Opinion
Nos. 221, 222.
July 18, 1938.
Appeal from Board of Tax Appeals.
Petition by the General Gas Electric Corporation to review orders of the Board of Tax Appeals redetermining deficiencies in income taxes imposed by the Commissioner of Internal Revenue for the years 1926 and 1927.
Affirmed.
William H.S. Wells, of Philadelphia, Pa., Francis J. Sweeney and C.M. Trammell, both of Washington, D.C., and Maurice Bower Saul of Philadelphia, Pa. (Saul, Ewing, Remick Saul, of Philadelphia, Pa., of counsel), for petitioner.
James W. Morris, Asst. Atty. Gen. (Sewall Key and Lee A. Jackson, Sp. Assts. to Atty. Gen., of counsel), for respondent.
Before MANTON, SWAN, and CHASE, Circuit Judges.
Two proceedings, one involving income taxes for the year 1926, the other for 1927, and presenting a common question of law, were consolidated for hearing before the Board. The petitions for review have been similarly consolidated before this court. The petitioner, General Gas Electric Corporation, has agreed to pay the taxes of its affiliate, Northern Pennsylvania Power Company. The issue in controversy is as to the latter's taxes for the years 1926 and 1927, and this turns on whether it is entitled to deduct the unamortized bond discount and expense of two corporations whose assets and liabilities were taken over by it and whose bonds it retired before maturity during the years in question. The commissioner disallowed the deductions, and the Board sustained his ruling.

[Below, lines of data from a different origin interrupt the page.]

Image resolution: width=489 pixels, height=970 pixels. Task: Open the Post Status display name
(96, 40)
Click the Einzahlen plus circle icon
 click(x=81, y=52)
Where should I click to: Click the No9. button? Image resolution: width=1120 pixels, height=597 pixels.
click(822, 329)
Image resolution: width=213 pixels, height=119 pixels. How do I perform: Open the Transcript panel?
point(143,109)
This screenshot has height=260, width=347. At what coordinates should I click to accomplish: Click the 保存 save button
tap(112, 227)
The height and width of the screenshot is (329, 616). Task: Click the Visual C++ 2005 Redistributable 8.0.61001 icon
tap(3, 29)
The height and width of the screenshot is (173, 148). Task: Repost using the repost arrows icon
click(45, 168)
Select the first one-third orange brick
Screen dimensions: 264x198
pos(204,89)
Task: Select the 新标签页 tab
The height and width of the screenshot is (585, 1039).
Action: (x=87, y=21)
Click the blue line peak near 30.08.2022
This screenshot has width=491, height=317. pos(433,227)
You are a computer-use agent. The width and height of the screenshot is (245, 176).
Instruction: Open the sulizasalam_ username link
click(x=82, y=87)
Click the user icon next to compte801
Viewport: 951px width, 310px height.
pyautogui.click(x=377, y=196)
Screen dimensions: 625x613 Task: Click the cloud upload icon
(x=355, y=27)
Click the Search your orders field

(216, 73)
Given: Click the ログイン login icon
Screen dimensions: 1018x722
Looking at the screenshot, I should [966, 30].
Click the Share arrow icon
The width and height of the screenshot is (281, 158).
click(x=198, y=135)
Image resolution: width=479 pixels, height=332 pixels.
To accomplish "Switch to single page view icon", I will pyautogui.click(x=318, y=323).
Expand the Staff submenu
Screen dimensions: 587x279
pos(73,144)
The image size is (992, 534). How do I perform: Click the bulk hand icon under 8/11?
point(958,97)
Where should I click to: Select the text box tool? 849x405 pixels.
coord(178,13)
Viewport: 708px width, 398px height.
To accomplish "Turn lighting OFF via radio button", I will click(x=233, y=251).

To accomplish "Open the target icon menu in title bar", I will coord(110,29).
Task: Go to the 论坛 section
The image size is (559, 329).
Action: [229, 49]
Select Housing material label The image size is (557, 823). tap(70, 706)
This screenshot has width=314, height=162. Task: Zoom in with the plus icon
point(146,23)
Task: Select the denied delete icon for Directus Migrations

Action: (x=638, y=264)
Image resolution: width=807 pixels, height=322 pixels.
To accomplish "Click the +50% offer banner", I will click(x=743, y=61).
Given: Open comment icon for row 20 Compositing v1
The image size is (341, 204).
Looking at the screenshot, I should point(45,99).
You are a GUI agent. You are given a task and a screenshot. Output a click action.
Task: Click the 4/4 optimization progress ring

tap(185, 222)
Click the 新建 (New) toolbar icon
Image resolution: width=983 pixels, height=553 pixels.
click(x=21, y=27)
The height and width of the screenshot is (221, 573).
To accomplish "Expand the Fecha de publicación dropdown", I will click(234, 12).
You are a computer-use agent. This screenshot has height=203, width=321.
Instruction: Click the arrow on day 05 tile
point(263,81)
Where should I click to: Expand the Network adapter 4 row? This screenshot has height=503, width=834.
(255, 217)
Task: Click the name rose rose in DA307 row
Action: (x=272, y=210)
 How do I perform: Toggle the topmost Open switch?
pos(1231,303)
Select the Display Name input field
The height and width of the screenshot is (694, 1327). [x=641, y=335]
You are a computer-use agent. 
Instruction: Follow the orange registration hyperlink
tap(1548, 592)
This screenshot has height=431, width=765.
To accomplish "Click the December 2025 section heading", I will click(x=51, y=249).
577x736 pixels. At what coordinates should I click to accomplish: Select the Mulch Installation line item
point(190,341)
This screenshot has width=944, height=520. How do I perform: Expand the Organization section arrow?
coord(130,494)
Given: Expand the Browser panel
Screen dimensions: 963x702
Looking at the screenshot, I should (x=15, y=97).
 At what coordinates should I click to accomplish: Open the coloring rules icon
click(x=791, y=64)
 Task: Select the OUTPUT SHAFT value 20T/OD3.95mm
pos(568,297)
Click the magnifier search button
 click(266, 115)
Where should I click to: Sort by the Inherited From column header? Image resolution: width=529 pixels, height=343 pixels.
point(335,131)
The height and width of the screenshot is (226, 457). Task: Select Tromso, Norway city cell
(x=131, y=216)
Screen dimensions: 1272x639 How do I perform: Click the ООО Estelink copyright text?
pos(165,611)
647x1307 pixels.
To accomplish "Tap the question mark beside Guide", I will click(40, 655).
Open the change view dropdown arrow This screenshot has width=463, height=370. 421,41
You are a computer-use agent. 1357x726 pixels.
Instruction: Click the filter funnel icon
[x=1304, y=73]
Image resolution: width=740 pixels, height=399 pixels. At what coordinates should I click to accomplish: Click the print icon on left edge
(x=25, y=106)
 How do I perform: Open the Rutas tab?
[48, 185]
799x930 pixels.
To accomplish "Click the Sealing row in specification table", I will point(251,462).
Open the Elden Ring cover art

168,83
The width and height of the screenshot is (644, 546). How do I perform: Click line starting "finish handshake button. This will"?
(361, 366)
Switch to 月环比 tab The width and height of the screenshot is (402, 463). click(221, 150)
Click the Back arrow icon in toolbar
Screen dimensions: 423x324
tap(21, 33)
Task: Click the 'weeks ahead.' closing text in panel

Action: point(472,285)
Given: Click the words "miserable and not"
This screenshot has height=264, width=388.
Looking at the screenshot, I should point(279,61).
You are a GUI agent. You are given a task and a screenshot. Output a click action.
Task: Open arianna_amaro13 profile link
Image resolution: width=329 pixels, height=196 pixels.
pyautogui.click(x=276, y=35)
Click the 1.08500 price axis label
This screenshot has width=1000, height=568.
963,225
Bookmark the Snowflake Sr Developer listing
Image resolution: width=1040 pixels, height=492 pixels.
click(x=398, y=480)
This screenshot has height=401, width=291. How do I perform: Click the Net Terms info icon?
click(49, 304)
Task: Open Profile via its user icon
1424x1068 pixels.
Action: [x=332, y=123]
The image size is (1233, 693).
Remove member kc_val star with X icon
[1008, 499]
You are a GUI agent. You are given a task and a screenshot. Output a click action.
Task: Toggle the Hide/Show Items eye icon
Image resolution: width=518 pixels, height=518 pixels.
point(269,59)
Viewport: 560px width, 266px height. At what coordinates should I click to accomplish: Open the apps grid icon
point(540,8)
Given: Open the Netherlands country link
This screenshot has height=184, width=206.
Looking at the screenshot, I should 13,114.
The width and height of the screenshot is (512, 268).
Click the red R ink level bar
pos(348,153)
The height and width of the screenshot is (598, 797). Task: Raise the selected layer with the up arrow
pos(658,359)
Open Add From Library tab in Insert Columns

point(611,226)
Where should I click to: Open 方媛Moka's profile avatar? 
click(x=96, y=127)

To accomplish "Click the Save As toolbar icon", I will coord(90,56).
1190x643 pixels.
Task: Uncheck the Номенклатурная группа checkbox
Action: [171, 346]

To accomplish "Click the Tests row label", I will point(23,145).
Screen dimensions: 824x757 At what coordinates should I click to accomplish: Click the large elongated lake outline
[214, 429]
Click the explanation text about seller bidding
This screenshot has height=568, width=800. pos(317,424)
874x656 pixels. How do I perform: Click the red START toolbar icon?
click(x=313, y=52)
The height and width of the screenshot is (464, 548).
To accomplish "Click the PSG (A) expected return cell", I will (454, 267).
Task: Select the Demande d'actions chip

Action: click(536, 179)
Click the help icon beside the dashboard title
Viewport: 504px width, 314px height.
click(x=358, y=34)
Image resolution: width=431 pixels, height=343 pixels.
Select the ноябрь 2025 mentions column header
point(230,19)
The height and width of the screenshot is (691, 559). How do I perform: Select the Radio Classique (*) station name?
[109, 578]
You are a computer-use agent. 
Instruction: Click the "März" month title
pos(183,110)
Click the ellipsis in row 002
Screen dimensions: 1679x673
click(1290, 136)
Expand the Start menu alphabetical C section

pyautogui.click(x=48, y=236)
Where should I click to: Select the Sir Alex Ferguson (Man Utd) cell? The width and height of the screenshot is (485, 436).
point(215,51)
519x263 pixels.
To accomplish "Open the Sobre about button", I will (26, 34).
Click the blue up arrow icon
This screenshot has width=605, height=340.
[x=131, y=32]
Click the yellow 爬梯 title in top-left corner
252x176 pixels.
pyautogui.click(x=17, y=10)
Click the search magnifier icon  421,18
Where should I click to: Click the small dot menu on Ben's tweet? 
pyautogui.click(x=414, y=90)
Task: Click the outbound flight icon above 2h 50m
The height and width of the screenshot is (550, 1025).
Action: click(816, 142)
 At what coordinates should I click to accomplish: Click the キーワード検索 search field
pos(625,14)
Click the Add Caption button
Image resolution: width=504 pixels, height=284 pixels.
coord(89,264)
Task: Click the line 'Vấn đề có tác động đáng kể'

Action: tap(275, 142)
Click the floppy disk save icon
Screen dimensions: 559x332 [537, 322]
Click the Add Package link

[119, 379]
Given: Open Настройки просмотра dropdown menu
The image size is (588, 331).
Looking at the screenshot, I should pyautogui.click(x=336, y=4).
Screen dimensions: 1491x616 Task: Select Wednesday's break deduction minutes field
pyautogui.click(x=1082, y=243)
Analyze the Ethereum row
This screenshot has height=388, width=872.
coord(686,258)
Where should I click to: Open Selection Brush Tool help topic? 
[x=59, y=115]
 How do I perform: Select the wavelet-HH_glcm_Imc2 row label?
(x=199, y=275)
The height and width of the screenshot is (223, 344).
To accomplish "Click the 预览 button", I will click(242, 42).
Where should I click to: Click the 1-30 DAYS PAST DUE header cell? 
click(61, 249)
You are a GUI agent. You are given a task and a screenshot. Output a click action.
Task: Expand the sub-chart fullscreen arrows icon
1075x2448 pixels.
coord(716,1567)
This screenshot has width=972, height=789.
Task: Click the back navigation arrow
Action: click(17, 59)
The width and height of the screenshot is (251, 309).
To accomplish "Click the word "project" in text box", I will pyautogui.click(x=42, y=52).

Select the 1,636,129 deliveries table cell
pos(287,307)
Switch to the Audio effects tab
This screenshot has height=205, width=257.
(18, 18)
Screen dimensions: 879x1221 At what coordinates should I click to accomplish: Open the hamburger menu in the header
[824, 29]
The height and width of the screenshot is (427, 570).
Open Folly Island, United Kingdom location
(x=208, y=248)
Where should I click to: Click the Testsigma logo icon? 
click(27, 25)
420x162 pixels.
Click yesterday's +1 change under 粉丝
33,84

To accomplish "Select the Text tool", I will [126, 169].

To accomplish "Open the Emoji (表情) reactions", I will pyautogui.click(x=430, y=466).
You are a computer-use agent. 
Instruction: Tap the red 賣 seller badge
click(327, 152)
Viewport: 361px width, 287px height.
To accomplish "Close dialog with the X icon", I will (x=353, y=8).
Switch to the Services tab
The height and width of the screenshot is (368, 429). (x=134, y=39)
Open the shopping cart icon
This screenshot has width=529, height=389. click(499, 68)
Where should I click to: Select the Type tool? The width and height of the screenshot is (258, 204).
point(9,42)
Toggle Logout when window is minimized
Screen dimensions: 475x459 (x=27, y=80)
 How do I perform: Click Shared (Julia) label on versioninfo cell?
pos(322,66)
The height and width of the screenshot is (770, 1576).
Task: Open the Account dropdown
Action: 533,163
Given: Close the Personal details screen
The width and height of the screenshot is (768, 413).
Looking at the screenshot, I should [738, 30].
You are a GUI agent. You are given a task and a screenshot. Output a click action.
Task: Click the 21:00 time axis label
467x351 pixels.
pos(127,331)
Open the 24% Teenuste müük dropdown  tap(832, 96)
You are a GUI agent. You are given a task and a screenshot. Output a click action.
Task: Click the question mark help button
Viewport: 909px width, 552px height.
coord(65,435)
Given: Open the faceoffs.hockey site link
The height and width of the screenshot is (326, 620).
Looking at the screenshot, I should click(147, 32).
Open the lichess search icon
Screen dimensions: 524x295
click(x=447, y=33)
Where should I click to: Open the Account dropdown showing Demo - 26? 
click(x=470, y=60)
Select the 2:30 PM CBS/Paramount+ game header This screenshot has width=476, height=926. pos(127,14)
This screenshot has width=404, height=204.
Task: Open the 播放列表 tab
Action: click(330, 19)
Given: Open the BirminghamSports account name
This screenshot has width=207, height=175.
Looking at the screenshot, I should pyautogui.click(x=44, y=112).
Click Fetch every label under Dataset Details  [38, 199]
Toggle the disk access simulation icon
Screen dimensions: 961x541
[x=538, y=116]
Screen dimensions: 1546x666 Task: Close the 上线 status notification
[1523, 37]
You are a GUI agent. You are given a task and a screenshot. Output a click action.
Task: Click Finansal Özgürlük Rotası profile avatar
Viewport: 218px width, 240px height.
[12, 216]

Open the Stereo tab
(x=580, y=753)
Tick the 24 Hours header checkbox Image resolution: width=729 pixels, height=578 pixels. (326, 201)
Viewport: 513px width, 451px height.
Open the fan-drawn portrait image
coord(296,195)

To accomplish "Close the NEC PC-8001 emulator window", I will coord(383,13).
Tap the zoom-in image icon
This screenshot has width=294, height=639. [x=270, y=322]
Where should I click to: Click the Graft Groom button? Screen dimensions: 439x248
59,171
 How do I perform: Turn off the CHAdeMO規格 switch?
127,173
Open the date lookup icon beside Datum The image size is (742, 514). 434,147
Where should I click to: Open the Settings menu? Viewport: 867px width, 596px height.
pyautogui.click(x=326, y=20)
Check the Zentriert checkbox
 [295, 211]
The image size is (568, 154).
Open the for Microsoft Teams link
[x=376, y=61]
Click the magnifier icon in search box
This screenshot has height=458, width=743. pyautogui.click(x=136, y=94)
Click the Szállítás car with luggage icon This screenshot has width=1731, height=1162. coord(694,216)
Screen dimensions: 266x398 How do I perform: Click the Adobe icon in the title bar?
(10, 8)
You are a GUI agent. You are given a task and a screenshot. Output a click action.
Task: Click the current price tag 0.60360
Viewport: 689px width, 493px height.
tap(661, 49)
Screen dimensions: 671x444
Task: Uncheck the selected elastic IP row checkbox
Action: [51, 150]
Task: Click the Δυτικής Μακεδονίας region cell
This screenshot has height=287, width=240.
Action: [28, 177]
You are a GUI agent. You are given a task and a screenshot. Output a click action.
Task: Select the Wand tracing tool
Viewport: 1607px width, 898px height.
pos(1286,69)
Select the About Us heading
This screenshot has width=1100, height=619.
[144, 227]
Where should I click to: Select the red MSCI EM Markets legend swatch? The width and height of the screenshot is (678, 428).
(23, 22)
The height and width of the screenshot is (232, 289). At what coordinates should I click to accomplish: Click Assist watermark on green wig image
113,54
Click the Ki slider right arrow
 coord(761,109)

There is no dispute in the facts, which were stipulated. In 1923 North Penn Power Company, a Pennsylvania corporation, issued and sold its first mortgage bonds, due February 1, 1953, at a discount and incurred expense in connection with their issue and sale. In 1926 it transferred all its assets, property and franchises to Northern Pennsylvania Power Company, also a corporation of Pennsylvania, and that company assumed all the liabilities of the transferor, including liability on the aforesaid bonds which constituted a prior lien on the assets transferred. As consideration for the transfer, the transferee, in addition to assuming the transferor's liabilities, gave cash for retirement of the transferor's preferred stock, and shares of the transferee's common stock, which were exchanged for the common stock of the transferor. The transfer was made under section 23 of the Pennsylvania General Corporation Act of 1874, as amended by section 5 of the Act of April 17, 1876, 15 P.S.Pa. § 595, and it had the sanction and approval of the Public Service Commission of Pennsylvania. At the date of the transfer there were outstanding first mortgage bonds of the transferor in the principal amount of $552,700. In 1926 the transferee retired $368,900 of these bonds, and in 1927 retired the remaining $183,800 thereof. By transactions similar in all material respects Northern Pennsylvania Power Company likewise acquired the assets and assumed the liabilities of another Pennsylvania corporation, Susquehanna County Light Power Company, which had outstanding an issue of first mortgage bonds that the transferee retired in 1926. The funds for the retirement of the North Penn bonds and the Susquehanna bonds were obtained from the proceeds of the sale of $1,950,000 of First and Refunding Bonds, Series A, due June 1, 1956, of Northern Pennsylvania Power Company. The unamortized bond discount and expense incurred respectively by North Penn Power Company and Susquehanna County Light Power Company in connection with the issuance and sale of their bonds were transferred as a deferred charge asset on the books of Northern Pennsylvania Power Company. Such discount and expense in respect to the bonds retired in 1926 and 1927, respectively, were claimed as deductions in the consolidated income tax returns filed by the petitioner and its affiliates for those years.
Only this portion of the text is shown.